Recently, the artist introduced the Boonji Project, launching 11,111 uniquely different avatars into the ether. Almost immediately after launching in October, his NFT sales hit more than $15.5 million.
The Boonji Spaceman has been represented in Murphy’s paintings and sculptures for years. His more tangible pieces can be found locally at New River Fine Art on Las Olas. Gallery owner, Lisa Burgess, represents Murphy’s work and believes it’s his varied background, creative thinking and positivity that sets the artist apart.
“From professional athlete to Wall Street trader to artist, Murphy combines elements from his life experience with positive messaging to reveal deeper contemplations in his sculpture and paintings” says Burgess. “He believes it is in art’s potential where we can most universally transmit positive energy. He recognizes the effect this energy, when experienced as a collective, can have on society as a whole.”
This past summer, Murphy finished the public art installation “Boonji Spaceman” from his Miami studio in Little Haiti. Made with steel, coated in carbon fiber and finished with silver-based chrome, the astronaut figure is tossing its arms in the air like a gymnast who’s just stuck a landing. The sculpture, which stands around 20 feet tall, was shipped off and permanently installed at the Hodges Bay Resort in Antigua.

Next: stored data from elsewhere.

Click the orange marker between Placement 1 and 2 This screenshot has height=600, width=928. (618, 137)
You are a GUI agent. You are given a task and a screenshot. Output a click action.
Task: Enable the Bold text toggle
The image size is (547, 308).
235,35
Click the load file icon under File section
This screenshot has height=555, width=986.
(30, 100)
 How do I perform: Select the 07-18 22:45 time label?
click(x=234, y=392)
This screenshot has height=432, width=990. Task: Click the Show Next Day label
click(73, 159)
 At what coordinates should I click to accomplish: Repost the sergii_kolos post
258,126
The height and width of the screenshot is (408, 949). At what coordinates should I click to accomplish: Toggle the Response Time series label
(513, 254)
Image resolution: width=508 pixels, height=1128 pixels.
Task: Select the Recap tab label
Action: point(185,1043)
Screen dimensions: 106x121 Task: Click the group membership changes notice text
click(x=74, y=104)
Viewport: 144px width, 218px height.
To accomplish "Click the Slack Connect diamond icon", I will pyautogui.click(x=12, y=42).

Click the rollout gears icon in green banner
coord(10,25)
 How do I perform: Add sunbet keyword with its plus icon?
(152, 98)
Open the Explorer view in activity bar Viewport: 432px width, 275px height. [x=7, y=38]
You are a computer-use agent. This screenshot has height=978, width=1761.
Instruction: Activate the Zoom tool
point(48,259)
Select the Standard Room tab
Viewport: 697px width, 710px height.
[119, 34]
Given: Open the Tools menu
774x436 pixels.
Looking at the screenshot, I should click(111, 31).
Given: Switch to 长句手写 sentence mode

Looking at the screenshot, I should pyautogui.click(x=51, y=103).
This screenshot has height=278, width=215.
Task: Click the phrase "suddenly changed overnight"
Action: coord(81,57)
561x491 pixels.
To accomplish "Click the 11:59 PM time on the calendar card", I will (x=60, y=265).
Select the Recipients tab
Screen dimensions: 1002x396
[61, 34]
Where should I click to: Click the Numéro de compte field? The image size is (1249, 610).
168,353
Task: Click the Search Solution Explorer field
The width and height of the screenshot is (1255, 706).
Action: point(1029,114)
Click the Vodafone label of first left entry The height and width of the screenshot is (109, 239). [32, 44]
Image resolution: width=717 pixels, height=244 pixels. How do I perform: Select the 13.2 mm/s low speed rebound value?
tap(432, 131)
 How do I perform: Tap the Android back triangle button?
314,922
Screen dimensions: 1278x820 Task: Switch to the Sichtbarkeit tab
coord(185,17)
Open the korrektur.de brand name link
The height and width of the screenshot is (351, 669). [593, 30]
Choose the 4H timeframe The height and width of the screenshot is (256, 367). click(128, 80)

Up close, island guests can attempt to decode the letters and numbers painted in white across the Boonji, from helmet to boots. But they’ll soon realize the words don’t make sentences and the mathematical formulas equate to nothing. “Visually, it’s supposed to replicate working something out, working out a problem, but there is no right answer,” Murphy says.
By taking the legitimacy away from numbers, Murphy is in a sense rebelling from his past lives—first as a professional basketball player in Germany, scoring points in order to win the game, and later, as a trader on Wall Street, analyzing market trends to predict which stocks would yield the highest returns.
In 2001, Murphy, like many who lived in New York at the time of the September 11 attacks, packed up and not only left the city, but also left his career in order to pursue an entirely different profession in the arts.
“I decided I was a creative person; that was the first part of this that I had to accept,” he recalls. “I don’t come from that background, so [I had to] just accept that I was about to go do something that I didn’t even have the vocabulary for—the idea I would make stuff for a living.”
He had no formal training or guidance; the only experience he touted up until that moment was in creating the art he hung on the walls in his own apartment. Reaching for the most obvious tools—brushes and canvas—he drove up to the cabin he owned along the river in Rhode Island and began painting.
Between creative projects, Murphy took up tennis, a hobby that led him to meet an influential contemporary artist, Eric Fischl. Their friendship led to introductions with other prominent painters, namely Ross Bleckner and David Salle.
“Just hanging around them, I was able to see what it was like to be a successful artist,” he says. “That was a big deal because you learn what it takes. You learn how they approach the day. You see the consistency.”
Spending time with other artists expanded Murphy’s belief in what was possible and fanned his curiosity. In fact, he even became fascinated with the act of exploration, making it a central theme in his art—hence his most iconic and recurring character, the Boonji Spaceman.
“My art deals with how we embrace the unknown, so who better to exemplify embracing the unknown than the guy jumping out of the spaceship?” he asks.